SAM QUERREY: A little bit. Those are 250s, and they’re great. I love you know, a tournament win is a tournament win. A final is great. It builds my confidence, but I won Belgrade and my ranking didn’t move. I’m kind of past that point right now. Those 250s do nothing for me ranking wise. It’s all about the Masters Series and the Grand Slams.
That’s where I just have not been playing well. You know, I just need to mentally get it together in my head. I need to enjoy myself out there. I need to enjoy playing. You know, if a guy has a breakpoint against me, I should know, Hey, I’ve got one of the biggest serves out there. Let’s see you win this point off me.
But like I said, I just tank some points.
Q. What has David said about that?
SAM QUERREY: He thinks I’m a little tapped out, which I am. We haven’t really talked about it in depth yet, because I just basically finished and came right here.
Q. What’s next? Next tournament?
SAM QUERREY: Right now I’m scheduled to play in Queen’s.
Q. Do you think you’ll get there?
SAM QUERREY: I mean, I don’t know. I’m going home tomorrow, and then, yeah, hopefully I’ll be there.
If you were Sam Querrey – you’ve just spent five weeks of your life building up your clay game, tirelessly winning matches at tournaments big and small, hoping that you’ll score a decent run in Paris. But it all came crashing down real fast – you lost first round, to a guy no one’s heard of since 2005. You wished you had sat on a glass table instead.

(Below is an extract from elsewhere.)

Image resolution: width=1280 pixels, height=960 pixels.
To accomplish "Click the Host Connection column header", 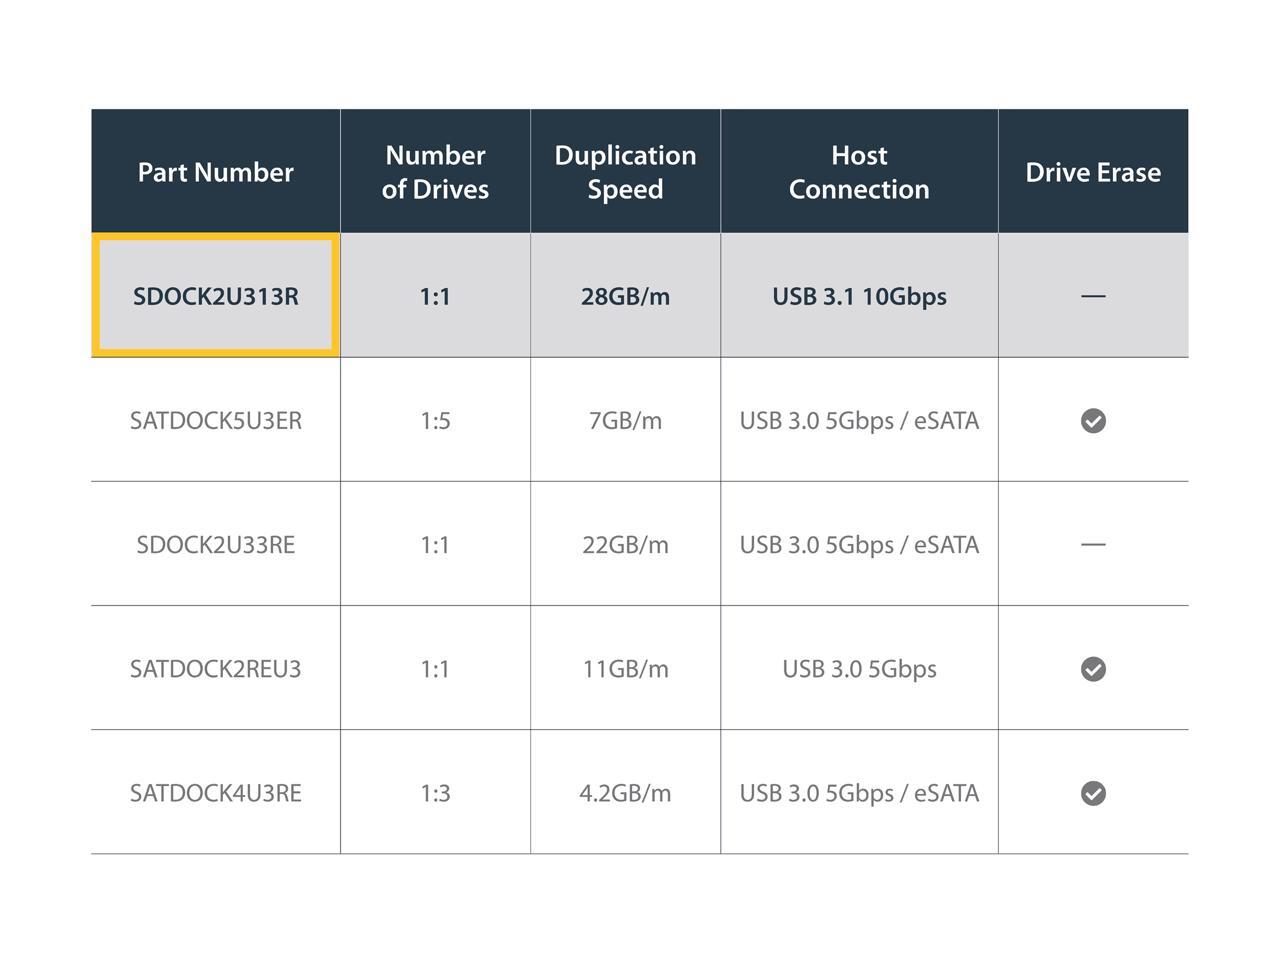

It all just sucks a little, doesn’t it? The last thing you wanted to do is to step into a room full of mostly American reporters, questioning you with the look of a disappointed father on their faces. So you tell it like it is – “I lost the will to win”, “I’m having trouble enjoying myself”.
It could be a form of rebellion. It could be a roundabout way of calling for understanding. I think I get it. There are times when my ass gets kicked by Life too. There are days when I don’t want to get out of bed either, and say as much.
The point is – you sulk a little, then you complain some more, but you get out of bed anyway. Barring clinical depression – a disappointing lack of professionalism from Querrey, who followed his loss by pulling out of doubles with Isner … and pulling out of twitter.
At least Querrey actually turned up to the press conference. Victoria Azarenka never made it, and copped a $4000 fine for skipping the media mongrels after her early exit to Dulko.
As always, defeat is a better test of character than victory.